Data Lake service FAQ

General

What is OCI Data Lake?

OCI Data Lake is a fully managed data lake service for better governance of data. It provides users with centralized management for storage and security of their data in the data lake. The service enables users to easily ingest/analyze the data. Users and applications can seamlessly share data within the organization and apply fine-grained access control on objects in the data lake. The integrated engines consuming data in the data lake honor these predefined access control rules.

Why OCI Data Lake?

OCI Data Lake enables customers to store and govern structured, semi-structured, and unstructured data. It is a single pane of glass for all data management needs. With it, users can build a data lake with fine-grained security in just a few minutes. OCI Data Lake is well integrated with other OCI services, facilitating easy ingestion, processing, and analysis of data in the data lake.

What other services are integrated with OCI Data Lake?

OCI Data Lake is integrated with OCI Data Integration for easy, no-code ingestion of data into the lake. When an OCI Data Lake is created, the entities in the data lake are autoharvested in OCI Data Catalog for data stewards to discover data. OCI Data Lake works seamlessly with OCI Data Flow, Oracle Big Data, and OCI Data Science notebooks for data processing and running analytics workloads. Users can query data in the lake using Autonomous Data Warehouse.

What are the storage options in OCI Data Lake?

You have two options: store the data in a file model, by creating external or managed mounts, or store data in a relational model, by creating tables in the data lake.

What is the difference between external and managed mounts?

An external mount is a reference to an Oracle Cloud Infrastructure (OCI) Object Storage location. The OCI Object Storage location for external mounts is not managed by the data lake. External mounts are used to provide fine-grain access control to data already existing in an OCI Object Storage location.

A managed mount is a reference to an OCI Object Storage location that is managed by the data lake service. Managed mounts provide enhanced security for the data files so that only permitted data lake users can access the data stored in the managed mount. The data in the managed mount is stored in the data lake.

What is the difference between external and managed tables?

An external table defines a structure for data that is stored in an OCI Object Storage location managed by you or in a mount within the data lake. The mount can be an external mount or a managed mount. When you delete an external table, only the table definition is deleted. The data referenced by the external table is not deleted.

A managed table defines a structure for data that is stored within the data lake and can only be accessed by OCI Data Lake users. When you delete a managed table, the table definition and the table data is deleted.

Storage

What are the storage options in OCI Data Lake?

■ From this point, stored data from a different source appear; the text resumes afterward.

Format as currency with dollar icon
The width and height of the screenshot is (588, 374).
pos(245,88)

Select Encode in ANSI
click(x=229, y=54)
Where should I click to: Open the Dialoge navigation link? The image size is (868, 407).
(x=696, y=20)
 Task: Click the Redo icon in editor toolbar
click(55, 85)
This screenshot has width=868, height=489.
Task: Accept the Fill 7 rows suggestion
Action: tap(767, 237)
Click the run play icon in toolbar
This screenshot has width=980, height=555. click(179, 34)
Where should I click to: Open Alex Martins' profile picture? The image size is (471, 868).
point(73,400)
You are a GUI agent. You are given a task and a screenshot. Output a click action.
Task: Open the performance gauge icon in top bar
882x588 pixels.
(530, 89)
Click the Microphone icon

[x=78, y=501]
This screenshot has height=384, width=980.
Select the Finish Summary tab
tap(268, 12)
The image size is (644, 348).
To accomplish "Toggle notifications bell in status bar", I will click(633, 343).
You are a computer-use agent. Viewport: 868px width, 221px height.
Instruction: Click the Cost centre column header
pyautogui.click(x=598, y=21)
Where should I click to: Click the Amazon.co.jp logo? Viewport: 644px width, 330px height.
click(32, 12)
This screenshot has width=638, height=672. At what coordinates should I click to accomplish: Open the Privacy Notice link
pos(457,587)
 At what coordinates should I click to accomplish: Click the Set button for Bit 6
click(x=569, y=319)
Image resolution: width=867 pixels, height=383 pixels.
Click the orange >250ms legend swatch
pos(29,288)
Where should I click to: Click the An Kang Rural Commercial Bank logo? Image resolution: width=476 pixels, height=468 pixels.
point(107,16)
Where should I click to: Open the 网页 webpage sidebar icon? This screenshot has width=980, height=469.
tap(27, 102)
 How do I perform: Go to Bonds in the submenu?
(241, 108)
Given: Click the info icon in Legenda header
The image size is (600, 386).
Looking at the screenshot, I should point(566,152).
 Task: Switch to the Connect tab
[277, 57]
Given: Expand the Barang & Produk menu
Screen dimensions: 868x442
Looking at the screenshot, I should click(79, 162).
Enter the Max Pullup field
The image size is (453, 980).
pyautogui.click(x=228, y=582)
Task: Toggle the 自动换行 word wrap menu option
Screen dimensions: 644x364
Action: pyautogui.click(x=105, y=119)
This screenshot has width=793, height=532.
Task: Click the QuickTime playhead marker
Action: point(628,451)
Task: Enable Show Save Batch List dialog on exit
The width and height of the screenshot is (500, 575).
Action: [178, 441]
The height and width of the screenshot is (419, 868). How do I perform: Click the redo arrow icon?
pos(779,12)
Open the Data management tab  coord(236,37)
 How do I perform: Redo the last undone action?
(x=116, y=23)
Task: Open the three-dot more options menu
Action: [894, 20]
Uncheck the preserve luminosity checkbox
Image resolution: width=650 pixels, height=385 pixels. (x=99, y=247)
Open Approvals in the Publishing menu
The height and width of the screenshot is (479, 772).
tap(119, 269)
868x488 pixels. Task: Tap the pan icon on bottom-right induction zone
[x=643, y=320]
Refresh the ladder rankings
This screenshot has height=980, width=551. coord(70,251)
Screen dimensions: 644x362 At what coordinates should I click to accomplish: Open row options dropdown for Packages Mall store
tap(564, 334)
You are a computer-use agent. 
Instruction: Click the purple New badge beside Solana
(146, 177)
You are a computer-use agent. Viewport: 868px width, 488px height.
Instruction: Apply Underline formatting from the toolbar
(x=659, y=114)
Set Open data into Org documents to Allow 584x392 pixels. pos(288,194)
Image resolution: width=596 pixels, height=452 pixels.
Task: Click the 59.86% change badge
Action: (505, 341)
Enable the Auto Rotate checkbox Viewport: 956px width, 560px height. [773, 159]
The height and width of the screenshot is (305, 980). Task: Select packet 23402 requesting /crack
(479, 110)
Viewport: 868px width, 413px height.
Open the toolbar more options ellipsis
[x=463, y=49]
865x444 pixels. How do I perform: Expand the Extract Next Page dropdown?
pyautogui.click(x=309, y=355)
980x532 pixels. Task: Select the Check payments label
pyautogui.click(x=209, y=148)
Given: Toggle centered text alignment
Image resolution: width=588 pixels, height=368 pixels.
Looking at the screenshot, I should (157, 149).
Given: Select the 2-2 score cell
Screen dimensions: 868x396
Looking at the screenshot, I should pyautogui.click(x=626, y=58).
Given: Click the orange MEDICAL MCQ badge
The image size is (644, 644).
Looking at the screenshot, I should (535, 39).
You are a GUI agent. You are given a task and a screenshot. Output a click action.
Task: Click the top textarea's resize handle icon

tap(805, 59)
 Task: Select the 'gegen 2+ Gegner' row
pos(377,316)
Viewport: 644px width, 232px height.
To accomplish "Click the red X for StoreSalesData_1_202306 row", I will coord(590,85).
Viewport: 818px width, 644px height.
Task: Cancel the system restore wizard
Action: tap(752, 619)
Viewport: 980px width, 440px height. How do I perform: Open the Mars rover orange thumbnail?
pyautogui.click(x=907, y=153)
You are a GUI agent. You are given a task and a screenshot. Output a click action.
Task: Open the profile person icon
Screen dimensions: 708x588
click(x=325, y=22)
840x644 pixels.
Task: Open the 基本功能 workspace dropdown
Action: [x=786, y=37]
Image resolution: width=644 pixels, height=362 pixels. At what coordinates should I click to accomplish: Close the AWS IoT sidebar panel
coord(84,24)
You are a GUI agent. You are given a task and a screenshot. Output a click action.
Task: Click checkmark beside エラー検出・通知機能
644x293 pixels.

You have two options: store the data in a file model, by creating external or managed mounts, or store data in a relational model, by creating tables in the data lake.

What is the difference between external and managed mounts?

YAn external mount is a reference to an Oracle Cloud Infrastructure (OCI) Object Storage location. The OCI Object Storage location for external mounts is not managed by the data lake. External mounts are used to provide fine-grain access control to data already existing in an OCI Object Storage location.


A managed mount is a reference to an OCI Object Storage location that is managed by the data lake service. Managed mounts provide enhanced security for the data files so that only permitted data lake users can access the data stored in the managed mount. The data in the managed mount is stored in the data lake.

What is the difference between external and managed tables?

An external table defines a structure for data that is stored in an OCI Object Storage location managed by you or in a mount within the data lake. The mount can be an external mount or a managed mount. When you delete an external table, only the table definition is deleted. The data referenced by the external table is not deleted.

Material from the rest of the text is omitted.